Dataset:
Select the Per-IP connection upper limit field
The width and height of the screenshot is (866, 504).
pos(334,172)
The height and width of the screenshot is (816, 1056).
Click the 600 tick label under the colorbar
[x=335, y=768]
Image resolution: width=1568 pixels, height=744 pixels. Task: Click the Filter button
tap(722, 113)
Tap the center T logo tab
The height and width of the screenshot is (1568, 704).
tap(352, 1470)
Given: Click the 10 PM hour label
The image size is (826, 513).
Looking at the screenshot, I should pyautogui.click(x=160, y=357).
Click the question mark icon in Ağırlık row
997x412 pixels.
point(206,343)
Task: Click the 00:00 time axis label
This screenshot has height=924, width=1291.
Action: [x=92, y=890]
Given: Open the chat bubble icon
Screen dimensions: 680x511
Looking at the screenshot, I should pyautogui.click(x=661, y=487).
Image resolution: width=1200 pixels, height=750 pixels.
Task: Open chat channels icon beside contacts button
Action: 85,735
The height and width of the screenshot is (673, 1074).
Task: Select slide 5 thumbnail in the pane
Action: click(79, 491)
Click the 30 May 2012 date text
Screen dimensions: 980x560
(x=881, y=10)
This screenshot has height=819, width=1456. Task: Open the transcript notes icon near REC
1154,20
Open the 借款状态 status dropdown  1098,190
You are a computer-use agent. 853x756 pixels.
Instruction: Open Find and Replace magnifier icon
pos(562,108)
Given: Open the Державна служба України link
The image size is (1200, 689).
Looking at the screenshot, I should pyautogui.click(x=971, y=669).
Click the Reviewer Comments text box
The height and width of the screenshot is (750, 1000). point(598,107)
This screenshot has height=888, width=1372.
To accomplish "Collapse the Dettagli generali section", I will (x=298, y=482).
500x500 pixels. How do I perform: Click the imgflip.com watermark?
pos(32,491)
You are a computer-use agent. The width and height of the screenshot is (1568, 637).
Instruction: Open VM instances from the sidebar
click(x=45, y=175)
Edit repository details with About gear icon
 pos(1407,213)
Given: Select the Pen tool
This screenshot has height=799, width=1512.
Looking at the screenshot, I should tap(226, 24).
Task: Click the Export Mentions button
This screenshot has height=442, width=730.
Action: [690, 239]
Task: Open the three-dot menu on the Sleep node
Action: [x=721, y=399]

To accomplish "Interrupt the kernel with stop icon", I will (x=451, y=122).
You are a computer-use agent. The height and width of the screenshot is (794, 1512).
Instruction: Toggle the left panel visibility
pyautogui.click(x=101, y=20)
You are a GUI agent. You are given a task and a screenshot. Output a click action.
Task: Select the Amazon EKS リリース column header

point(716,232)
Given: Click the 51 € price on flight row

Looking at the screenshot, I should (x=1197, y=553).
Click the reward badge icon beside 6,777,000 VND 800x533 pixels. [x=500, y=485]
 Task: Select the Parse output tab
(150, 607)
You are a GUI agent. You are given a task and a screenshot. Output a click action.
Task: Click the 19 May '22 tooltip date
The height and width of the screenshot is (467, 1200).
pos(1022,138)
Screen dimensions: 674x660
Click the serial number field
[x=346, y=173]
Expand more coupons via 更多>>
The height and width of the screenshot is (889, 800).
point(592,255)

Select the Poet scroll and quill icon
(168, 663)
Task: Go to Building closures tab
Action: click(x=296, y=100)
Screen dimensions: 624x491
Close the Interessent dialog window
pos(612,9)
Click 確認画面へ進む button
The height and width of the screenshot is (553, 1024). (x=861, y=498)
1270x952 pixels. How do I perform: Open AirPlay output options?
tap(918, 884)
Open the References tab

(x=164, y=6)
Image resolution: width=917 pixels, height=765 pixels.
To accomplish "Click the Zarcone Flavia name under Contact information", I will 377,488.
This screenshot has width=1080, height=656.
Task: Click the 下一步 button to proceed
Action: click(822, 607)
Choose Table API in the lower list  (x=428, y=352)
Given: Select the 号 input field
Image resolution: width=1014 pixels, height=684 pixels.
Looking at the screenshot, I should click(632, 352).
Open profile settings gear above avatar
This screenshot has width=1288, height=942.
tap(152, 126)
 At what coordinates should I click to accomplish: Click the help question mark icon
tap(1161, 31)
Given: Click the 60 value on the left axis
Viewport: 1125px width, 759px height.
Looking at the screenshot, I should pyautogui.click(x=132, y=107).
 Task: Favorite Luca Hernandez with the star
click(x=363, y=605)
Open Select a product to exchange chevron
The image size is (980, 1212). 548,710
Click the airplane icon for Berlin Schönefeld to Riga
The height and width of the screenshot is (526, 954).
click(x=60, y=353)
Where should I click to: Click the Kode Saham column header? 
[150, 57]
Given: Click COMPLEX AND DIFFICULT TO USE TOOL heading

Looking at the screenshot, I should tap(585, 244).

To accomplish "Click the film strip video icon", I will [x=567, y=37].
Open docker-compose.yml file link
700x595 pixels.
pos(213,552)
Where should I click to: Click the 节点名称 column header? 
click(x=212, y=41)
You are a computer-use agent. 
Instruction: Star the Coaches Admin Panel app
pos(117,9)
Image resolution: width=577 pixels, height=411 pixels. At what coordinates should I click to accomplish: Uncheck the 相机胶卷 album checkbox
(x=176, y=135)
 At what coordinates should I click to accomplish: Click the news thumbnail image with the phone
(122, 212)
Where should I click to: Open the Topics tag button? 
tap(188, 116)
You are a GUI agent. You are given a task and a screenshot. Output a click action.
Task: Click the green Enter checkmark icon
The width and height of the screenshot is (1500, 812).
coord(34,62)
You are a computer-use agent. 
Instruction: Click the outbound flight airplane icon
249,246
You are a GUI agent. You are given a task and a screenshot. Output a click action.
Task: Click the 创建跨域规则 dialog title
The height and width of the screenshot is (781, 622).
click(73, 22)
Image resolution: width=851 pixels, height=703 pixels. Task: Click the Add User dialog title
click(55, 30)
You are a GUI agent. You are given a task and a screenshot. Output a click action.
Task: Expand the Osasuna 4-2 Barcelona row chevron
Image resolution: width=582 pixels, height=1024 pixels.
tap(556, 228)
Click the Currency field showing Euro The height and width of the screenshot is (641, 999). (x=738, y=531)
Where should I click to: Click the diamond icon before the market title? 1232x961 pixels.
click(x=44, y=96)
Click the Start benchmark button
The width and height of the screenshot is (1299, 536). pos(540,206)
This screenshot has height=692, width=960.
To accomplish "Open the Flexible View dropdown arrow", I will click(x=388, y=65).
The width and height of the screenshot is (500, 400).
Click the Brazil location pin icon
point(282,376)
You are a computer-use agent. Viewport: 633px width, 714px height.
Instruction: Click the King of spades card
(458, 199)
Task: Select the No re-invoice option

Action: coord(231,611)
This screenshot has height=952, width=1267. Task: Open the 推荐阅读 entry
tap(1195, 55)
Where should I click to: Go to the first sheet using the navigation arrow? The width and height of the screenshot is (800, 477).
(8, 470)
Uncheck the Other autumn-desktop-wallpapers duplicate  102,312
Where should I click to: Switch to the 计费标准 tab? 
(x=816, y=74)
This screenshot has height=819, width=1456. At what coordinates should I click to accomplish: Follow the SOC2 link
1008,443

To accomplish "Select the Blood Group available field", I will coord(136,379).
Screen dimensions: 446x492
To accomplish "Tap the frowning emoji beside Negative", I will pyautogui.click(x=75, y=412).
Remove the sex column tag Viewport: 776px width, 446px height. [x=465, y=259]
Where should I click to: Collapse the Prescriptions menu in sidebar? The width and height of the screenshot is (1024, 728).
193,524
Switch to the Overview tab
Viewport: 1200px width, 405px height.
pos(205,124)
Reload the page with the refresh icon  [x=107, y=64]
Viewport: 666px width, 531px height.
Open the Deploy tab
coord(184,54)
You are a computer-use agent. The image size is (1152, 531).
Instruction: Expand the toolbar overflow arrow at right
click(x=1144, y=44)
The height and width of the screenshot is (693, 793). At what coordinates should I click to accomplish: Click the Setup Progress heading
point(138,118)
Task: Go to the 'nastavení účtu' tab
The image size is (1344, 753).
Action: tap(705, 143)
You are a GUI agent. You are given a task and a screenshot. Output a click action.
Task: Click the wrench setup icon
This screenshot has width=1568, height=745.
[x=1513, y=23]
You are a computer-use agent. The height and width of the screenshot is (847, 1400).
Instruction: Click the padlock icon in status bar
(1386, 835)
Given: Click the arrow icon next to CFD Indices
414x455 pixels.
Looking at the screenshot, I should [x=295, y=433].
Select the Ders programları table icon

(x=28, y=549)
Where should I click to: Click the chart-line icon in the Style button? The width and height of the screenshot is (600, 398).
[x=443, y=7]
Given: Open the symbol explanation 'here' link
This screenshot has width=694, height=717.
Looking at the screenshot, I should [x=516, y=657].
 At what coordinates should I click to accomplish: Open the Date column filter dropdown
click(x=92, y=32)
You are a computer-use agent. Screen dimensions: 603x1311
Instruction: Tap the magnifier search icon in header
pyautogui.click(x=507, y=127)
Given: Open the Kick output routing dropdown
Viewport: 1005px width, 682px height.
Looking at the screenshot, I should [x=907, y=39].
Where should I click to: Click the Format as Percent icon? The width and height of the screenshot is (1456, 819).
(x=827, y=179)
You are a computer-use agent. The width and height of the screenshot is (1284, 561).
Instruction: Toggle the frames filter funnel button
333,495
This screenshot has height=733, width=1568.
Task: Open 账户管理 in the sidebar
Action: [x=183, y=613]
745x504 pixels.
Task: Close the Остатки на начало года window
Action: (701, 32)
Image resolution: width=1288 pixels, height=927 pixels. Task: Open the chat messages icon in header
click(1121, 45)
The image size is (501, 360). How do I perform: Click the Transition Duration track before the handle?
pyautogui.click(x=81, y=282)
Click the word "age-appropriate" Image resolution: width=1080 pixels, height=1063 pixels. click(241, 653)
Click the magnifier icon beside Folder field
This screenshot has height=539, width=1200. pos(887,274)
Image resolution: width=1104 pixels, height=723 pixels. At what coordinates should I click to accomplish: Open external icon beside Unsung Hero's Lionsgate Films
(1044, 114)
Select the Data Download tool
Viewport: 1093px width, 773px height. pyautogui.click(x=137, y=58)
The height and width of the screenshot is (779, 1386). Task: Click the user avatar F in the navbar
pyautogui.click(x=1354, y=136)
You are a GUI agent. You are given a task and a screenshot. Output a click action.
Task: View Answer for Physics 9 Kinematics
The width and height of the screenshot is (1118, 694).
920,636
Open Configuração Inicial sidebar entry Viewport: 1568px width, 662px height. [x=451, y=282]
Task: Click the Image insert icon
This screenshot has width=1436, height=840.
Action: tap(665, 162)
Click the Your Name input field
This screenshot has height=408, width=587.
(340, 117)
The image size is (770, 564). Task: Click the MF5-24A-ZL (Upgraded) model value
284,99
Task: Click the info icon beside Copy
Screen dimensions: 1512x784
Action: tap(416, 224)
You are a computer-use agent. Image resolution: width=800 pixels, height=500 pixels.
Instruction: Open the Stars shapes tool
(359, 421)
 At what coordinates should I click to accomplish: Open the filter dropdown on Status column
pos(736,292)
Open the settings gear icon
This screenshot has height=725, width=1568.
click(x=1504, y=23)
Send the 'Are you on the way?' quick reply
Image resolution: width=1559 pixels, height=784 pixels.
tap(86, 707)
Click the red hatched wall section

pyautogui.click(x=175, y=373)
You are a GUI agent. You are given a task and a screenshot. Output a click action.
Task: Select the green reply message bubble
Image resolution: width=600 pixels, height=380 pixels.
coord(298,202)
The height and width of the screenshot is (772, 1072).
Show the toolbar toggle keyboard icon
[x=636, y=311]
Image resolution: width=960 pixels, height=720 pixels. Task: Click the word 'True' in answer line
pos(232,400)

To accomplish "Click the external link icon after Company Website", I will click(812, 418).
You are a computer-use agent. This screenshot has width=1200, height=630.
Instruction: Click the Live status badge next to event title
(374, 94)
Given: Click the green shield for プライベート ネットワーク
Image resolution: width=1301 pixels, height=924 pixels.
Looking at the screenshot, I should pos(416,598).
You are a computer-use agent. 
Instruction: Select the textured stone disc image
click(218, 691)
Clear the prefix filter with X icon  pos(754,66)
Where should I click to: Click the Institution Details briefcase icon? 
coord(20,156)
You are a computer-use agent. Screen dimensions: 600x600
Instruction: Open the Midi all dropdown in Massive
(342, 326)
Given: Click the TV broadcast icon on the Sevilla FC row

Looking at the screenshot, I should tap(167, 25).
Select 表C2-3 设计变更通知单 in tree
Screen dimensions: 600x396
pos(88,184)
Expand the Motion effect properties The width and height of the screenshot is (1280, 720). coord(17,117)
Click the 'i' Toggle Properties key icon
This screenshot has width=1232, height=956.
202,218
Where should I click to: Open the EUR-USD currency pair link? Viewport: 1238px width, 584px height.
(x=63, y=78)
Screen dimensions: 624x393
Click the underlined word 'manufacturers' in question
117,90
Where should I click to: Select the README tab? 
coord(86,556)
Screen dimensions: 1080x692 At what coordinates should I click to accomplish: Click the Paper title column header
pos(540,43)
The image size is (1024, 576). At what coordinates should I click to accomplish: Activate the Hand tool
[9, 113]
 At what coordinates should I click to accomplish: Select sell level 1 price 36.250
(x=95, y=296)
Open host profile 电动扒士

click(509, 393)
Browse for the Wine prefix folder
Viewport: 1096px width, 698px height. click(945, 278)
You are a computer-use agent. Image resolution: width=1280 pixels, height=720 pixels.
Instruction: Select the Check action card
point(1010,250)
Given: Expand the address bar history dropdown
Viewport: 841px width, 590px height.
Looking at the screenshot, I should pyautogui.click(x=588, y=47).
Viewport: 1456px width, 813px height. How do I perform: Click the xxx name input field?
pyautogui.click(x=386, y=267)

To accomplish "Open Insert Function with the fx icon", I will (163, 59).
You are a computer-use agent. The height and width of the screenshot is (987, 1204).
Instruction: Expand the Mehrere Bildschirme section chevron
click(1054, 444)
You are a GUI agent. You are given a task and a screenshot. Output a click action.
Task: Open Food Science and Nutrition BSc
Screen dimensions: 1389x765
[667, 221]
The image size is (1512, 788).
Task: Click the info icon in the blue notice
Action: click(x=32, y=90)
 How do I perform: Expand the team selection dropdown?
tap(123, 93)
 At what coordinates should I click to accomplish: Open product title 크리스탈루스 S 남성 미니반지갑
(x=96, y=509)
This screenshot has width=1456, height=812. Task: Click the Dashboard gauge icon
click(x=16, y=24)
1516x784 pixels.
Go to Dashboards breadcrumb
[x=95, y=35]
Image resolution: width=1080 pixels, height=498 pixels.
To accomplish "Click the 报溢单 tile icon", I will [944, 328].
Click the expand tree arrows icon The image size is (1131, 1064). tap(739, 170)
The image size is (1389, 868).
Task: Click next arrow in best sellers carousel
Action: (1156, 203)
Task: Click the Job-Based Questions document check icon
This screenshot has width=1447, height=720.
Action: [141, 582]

What needs to be done:
Present the lines of the material above as a JSON list of strings, one string per line and blank lines omitted, from the line containing "This screenshot has height=952, width=1267." up to and including the line containing "Looking at the screenshot, I should [x=516, y=657].".

Exercise output:
[
  "This screenshot has height=952, width=1267. Task: Open the 推荐阅读 entry",
  "tap(1195, 55)",
  "Where should I click to: Go to the first sheet using the navigation arrow? The width and height of the screenshot is (800, 477).",
  "(8, 470)",
  "Uncheck the Other autumn-desktop-wallpapers duplicate  102,312",
  "Where should I click to: Switch to the 计费标准 tab? ",
  "(x=816, y=74)",
  "This screenshot has height=819, width=1456. At what coordinates should I click to accomplish: Follow the SOC2 link",
  "1008,443",
  "To accomplish \"Select the Blood Group available field\", I will coord(136,379).",
  "Screen dimensions: 446x492",
  "To accomplish \"Tap the frowning emoji beside Negative\", I will pyautogui.click(x=75, y=412).",
  "Remove the sex column tag Viewport: 776px width, 446px height. [x=465, y=259]",
  "Where should I click to: Collapse the Prescriptions menu in sidebar? The width and height of the screenshot is (1024, 728).",
  "193,524",
  "Switch to the Overview tab",
  "Viewport: 1200px width, 405px height.",
  "pos(205,124)",
  "Reload the page with the refresh icon  [x=107, y=64]",
  "Viewport: 666px width, 531px height.",
  "Open the Deploy tab",
  "coord(184,54)",
  "You are a computer-use agent. The image size is (1152, 531).",
  "Instruction: Expand the toolbar overflow arrow at right",
  "click(x=1144, y=44)",
  "The height and width of the screenshot is (693, 793). At what coordinates should I click to accomplish: Click the Setup Progress heading",
  "point(138,118)",
  "Task: Go to the 'nastavení účtu' tab",
  "The image size is (1344, 753).",
  "Action: tap(705, 143)",
  "You are a GUI agent. You are given a task and a screenshot. Output a click action.",
  "Task: Click the wrench setup icon",
  "This screenshot has width=1568, height=745.",
  "[x=1513, y=23]",
  "You are a computer-use agent. The height and width of the screenshot is (847, 1400).",
  "Instruction: Click the padlock icon in status bar",
  "(1386, 835)",
  "Given: Click the arrow icon next to CFD Indices",
  "414x455 pixels.",
  "Looking at the screenshot, I should [x=295, y=433].",
  "Select the Ders programları table icon",
  "(x=28, y=549)",
  "Where should I click to: Click the chart-line icon in the Style button? The width and height of the screenshot is (600, 398).",
  "[x=443, y=7]",
  "Given: Open the symbol explanation 'here' link",
  "This screenshot has width=694, height=717.",
  "Looking at the screenshot, I should [x=516, y=657]."
]